But despite all these changes, the film still works marvelously. Ray Milland (here one year away from his Oscar-winning role in 1945’s The Lost Weekend), Ruth Hussey (four years after being Oscar-nominated for her work in The Philadelphia Story) and Gail Russell (who many will recall as the Quaker girl from the 1947 John Wayne classic Angel and the Badman) all turn in terrific performances as Roderick, Pamela and Stella, and the great character actors Donald Crisp (Commander Beech), Alan Napier (Dr. Scott) and Cornelia Otis Skinner (Miss Holloway) are also very fine, if hardly as described in Macardle’s book. Lewis Allen’s direction is taut, utilizing close-up shots very effectively, and Charles Lang’s B&W photography is a thing of genuine beauty; Lang would later bring his considerable talents to such film classics as The Ghost and Mrs. Muir, The Big Heat and Some Like it Hot. And oh my goodness, aren’t those ectoplasmic special FX by Gordon Jennings (who would go on to create more magic in 1953’s The War of the Worlds) truly something special? You’ll marvel at how these spectral manifestations swirl and throb, almost but not quite suggesting a malevolent female form.

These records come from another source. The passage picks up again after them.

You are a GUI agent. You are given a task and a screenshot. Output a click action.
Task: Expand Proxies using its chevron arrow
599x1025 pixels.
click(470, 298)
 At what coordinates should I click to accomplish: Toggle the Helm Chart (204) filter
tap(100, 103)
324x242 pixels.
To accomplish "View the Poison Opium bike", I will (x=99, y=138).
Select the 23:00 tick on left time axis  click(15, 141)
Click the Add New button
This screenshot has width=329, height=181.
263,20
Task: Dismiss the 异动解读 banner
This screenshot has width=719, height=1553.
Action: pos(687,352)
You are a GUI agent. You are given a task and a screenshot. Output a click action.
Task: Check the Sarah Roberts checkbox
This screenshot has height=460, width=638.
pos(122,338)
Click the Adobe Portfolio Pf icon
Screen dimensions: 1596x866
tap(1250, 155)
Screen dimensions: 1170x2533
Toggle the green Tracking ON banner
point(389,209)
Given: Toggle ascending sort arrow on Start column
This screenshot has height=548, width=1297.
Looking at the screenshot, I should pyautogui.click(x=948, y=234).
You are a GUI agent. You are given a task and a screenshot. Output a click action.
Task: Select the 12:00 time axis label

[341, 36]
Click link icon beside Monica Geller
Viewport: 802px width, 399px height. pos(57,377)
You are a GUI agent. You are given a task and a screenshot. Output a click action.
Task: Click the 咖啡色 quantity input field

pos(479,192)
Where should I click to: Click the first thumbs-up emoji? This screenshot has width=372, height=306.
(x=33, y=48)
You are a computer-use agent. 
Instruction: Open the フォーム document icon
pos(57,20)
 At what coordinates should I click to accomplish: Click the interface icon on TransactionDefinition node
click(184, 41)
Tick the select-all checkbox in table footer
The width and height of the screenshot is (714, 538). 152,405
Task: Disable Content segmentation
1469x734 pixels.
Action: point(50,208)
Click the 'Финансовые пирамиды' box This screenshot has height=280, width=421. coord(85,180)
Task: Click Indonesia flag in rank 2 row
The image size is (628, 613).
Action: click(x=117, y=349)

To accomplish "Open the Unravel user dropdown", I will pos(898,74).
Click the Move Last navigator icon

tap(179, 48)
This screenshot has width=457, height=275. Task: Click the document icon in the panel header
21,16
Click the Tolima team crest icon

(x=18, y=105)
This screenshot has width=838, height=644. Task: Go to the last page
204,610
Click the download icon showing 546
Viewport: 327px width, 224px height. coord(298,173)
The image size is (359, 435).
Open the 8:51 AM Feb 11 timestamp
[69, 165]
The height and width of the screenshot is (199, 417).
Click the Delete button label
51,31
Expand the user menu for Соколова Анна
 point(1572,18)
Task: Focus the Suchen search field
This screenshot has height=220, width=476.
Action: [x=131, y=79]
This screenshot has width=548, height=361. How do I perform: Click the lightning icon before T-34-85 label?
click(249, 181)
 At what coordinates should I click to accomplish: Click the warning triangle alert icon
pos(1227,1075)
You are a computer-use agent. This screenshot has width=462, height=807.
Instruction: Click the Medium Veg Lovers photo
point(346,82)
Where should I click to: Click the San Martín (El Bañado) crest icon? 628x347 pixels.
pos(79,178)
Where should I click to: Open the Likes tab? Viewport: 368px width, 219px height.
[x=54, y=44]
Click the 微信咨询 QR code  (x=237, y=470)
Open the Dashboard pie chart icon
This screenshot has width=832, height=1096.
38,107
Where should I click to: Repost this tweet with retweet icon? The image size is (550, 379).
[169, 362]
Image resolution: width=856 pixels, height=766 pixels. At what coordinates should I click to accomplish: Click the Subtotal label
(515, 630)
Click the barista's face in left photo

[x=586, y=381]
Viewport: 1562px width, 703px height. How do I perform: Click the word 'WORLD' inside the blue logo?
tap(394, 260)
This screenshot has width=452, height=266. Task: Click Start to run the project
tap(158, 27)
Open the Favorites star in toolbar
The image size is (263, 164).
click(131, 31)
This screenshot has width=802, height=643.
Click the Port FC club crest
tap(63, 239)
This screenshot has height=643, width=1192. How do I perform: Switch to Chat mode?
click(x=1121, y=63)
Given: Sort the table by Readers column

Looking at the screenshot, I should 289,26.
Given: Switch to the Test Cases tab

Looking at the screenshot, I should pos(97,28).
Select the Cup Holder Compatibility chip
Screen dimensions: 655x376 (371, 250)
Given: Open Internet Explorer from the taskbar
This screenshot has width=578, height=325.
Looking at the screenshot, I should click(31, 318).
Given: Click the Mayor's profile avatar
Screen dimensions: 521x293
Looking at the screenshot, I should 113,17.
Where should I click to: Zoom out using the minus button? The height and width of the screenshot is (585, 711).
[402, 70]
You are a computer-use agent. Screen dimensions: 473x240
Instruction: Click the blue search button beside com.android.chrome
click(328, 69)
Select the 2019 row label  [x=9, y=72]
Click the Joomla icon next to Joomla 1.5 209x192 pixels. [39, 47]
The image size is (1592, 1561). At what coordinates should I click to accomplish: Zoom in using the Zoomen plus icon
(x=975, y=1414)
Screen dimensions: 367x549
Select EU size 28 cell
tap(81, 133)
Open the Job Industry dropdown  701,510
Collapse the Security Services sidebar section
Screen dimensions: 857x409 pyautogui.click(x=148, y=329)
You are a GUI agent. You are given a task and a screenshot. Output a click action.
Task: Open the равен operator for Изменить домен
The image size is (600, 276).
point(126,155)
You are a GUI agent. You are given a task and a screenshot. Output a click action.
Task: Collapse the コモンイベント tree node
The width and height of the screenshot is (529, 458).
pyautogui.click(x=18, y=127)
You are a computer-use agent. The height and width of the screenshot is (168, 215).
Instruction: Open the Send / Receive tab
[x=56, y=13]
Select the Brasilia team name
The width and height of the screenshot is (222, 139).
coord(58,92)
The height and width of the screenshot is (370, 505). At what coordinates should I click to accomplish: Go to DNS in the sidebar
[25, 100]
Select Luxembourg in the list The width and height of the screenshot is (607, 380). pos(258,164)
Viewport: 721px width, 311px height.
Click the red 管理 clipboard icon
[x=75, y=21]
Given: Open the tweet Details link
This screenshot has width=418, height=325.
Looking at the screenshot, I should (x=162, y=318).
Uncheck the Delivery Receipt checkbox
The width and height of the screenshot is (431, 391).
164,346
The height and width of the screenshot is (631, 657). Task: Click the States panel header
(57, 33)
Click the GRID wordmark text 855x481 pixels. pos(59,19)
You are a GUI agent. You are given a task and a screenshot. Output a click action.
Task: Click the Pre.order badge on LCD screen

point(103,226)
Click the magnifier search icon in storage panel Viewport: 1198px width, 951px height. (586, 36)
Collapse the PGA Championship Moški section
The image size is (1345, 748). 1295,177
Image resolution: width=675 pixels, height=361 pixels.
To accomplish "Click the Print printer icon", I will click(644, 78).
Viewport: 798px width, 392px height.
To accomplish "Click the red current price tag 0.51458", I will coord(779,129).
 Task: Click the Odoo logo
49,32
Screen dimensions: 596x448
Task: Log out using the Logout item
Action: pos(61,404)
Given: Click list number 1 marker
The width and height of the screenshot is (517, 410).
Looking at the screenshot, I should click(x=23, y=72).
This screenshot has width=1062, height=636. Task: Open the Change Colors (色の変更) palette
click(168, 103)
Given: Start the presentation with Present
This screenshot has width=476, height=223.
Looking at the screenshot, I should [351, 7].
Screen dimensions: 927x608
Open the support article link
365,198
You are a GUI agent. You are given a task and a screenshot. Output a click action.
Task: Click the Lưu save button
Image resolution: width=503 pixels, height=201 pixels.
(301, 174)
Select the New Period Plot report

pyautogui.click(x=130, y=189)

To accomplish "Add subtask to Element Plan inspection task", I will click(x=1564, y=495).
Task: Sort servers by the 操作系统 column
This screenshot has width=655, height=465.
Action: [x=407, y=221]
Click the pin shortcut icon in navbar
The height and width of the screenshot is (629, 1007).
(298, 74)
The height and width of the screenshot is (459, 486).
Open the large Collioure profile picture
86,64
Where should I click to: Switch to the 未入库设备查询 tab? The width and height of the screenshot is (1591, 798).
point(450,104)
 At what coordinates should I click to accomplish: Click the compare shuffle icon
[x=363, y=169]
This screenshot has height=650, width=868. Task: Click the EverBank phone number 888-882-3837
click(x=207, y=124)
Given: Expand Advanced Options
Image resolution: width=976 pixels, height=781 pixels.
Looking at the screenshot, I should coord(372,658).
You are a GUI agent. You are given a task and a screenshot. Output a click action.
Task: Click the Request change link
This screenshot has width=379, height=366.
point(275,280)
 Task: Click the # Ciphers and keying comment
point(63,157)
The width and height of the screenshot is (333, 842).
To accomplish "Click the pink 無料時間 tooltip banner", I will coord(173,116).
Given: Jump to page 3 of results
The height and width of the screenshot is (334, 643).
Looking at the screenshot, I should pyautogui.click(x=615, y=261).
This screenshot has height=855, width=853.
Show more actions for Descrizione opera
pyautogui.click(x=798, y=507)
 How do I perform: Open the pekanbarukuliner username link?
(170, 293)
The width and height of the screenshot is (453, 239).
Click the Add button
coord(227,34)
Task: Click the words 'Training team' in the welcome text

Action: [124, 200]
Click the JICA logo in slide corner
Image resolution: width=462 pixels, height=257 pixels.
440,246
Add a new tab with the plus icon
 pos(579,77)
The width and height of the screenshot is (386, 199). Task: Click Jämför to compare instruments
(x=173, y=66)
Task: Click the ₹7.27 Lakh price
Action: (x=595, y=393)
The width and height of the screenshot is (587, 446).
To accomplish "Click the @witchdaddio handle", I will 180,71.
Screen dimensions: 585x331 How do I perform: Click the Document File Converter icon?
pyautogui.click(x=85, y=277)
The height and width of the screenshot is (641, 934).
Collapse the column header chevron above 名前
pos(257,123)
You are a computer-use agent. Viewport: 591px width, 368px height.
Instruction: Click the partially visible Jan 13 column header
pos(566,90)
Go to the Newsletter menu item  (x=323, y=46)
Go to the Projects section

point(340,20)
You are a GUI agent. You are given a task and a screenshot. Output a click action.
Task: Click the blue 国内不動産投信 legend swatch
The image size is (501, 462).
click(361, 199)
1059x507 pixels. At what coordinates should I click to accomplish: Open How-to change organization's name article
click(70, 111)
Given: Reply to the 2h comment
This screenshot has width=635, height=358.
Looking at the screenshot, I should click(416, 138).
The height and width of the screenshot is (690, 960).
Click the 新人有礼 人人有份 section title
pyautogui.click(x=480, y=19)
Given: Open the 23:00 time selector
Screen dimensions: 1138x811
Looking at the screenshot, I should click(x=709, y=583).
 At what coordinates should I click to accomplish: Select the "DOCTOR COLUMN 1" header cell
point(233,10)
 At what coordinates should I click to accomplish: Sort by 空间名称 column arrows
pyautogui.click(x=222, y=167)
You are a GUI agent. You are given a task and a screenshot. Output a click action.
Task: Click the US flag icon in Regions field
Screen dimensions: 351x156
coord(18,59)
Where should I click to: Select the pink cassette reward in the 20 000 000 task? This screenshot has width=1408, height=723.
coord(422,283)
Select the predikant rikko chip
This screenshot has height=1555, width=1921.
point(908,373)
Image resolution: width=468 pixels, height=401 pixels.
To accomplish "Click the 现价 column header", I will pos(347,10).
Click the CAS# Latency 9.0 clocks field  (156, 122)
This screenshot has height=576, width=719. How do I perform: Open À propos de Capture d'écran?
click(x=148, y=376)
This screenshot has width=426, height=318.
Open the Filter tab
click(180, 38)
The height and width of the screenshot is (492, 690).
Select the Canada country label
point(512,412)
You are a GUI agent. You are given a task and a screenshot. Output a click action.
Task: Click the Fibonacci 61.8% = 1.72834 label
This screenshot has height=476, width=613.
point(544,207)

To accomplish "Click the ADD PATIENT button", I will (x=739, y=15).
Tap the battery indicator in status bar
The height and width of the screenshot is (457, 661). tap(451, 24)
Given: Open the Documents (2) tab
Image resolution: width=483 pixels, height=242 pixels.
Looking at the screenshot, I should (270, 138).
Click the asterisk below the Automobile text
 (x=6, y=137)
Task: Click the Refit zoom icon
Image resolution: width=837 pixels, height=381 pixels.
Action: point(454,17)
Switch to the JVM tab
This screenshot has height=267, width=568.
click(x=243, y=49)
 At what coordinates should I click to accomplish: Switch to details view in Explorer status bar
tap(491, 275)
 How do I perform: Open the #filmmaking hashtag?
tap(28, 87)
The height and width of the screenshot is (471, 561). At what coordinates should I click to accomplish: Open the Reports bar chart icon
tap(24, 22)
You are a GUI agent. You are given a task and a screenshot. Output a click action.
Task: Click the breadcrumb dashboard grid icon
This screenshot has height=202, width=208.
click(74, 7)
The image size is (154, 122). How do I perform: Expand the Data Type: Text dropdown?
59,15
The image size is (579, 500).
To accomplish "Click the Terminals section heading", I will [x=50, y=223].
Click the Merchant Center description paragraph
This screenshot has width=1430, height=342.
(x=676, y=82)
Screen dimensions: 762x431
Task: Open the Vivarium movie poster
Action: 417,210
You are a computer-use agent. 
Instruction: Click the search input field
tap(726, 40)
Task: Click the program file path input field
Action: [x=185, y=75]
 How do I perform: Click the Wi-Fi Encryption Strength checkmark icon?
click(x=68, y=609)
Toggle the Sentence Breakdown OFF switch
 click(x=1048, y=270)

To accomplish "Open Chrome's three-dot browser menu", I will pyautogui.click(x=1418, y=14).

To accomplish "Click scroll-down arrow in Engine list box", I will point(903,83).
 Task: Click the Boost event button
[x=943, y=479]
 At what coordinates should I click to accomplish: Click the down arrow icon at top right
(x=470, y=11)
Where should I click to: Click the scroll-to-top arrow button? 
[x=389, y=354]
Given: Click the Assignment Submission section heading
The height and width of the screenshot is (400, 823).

And as for the film’s shooting script, which was adapted by Frank Partos and Dodie Smith, because it eliminates quite a bit from the source novel, it makes for a concise and streamlined experience, with zero flab and very little in the way of extraneous detail. The novel and the film, thus, are different but complementary experiences, and both are highly recommended. I’d give the book a ½ star more than the film, however; for me, that’s where the true chills reside…

Published in 1974. Brother and sister Roderick and Pamela Fitzgerald flee their busy London lives for the beautiful but stormy Devon coastline. They are drawn to the suspiciously inexpensive Cliff End, feared amongst locals as a place of disturbance and ill omen. Gradually, the Fitzgeralds learn of the mysterious deaths of Mary Meredith and another strange young woman. Together, they must unravel the mystery of Cliff End’s uncanny past – and keep the troubled young Stella, who was raised in the house as a baby, from returning to the nursery where something waits to tuck her in at night… The second in Tramp’s Recovered Voices series, this strange, bone-chilling story was first published in 1942, and was adapted for the screen as one of Hollywood’s most successful ghost stories, The Uninvited, in 1944.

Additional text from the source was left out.